== Segment start ==
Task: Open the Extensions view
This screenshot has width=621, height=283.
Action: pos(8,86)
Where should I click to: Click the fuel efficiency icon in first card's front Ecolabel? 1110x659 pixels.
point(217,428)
== Segment end ==
ACTION ITEM:
The response has to contain every record shown above, unaltered and complete.

RESPONSE TO THIS EXERCISE:
Task: Open the Extensions view
This screenshot has width=621, height=283.
Action: pos(8,86)
Where should I click to: Click the fuel efficiency icon in first card's front Ecolabel? 1110x659 pixels.
point(217,428)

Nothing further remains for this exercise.